DATA SHOWN:
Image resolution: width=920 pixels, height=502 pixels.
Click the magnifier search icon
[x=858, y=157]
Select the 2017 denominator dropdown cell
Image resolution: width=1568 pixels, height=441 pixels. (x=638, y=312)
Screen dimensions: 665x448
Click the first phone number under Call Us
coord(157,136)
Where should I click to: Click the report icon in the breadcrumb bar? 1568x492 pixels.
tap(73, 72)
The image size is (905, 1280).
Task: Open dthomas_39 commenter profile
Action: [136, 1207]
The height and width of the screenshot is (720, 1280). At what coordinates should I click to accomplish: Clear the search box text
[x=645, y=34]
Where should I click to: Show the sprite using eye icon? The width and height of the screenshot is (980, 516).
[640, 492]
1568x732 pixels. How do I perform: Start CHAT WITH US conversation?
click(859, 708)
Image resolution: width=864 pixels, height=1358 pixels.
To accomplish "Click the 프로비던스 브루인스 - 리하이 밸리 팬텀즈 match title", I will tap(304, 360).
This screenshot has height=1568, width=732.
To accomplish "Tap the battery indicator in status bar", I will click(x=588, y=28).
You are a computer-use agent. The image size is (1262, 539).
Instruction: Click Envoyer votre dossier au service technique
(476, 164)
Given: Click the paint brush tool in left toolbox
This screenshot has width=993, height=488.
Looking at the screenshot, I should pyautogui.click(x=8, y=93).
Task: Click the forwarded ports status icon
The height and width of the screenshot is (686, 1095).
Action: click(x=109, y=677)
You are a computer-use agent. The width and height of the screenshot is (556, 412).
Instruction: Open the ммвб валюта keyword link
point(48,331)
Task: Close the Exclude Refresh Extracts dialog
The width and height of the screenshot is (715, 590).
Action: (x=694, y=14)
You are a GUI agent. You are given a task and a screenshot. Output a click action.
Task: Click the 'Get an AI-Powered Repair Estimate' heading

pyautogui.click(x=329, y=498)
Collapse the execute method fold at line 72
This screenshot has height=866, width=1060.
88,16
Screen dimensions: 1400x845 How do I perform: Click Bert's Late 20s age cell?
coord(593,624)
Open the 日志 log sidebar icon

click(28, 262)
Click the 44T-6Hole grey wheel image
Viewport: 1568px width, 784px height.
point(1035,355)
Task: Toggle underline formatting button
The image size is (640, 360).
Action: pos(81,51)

TASK TO CARRY OUT: An exact copy of the lines above, from the one containing "Given: Click the" through the one containing "You are a GUI", is the whole of the answer.

WRITTEN SOLUTION:
Given: Click the paint brush tool in left toolbox
This screenshot has width=993, height=488.
Looking at the screenshot, I should pyautogui.click(x=8, y=93).
Task: Click the forwarded ports status icon
The height and width of the screenshot is (686, 1095).
Action: click(x=109, y=677)
You are a computer-use agent. The width and height of the screenshot is (556, 412).
Instruction: Open the ммвб валюта keyword link
point(48,331)
Task: Close the Exclude Refresh Extracts dialog
The width and height of the screenshot is (715, 590).
Action: (x=694, y=14)
You are a GUI agent. You are given a task and a screenshot. Output a click action.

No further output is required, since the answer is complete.